SPATIAL MODEL FOR SIMULATING CHANGES IN TEMPERATURE AND INSECT POPULATION-DYNAMICS IN STORED GRAIN

A spatial model describing insect population dynamics in a grain bin was developed by coupling a model of Cryptolestes ferrugineus (Stephens) with a two-dimensional bin temperature model. In the model, the bin is divided into 16 compartments. The insect model is run separately for each compartment. This allows the insect model to simulate different population growth rates based on each compartment's average daily temperature. Field data for a 351-m3 (10,000 bu) bin located in Cloud County, KS, was used to validate the model. The model predicted grain temperatures accurately for each of the nine compartments, except the center top portion of the grain mass. In this region, observed grain temperatures were 8-degrees-C higher than predicted during December.

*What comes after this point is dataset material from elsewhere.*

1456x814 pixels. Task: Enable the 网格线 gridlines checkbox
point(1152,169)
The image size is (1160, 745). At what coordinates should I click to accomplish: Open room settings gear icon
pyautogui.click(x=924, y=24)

This may have been caused by convective air movement. In general, the model accurately predicted insect density for most of the bin compartments. However, the model tended to overestimate insect density in the center of the grain mass during the end of the storage period in December. During this period, actual grain temperatures were still optimal for C. ferrugineus growth. Cephalonomia waterstoni (Gahan), a common host-specific parasitoid of C. ferrugineus, may have been responsible for the pest population decrease.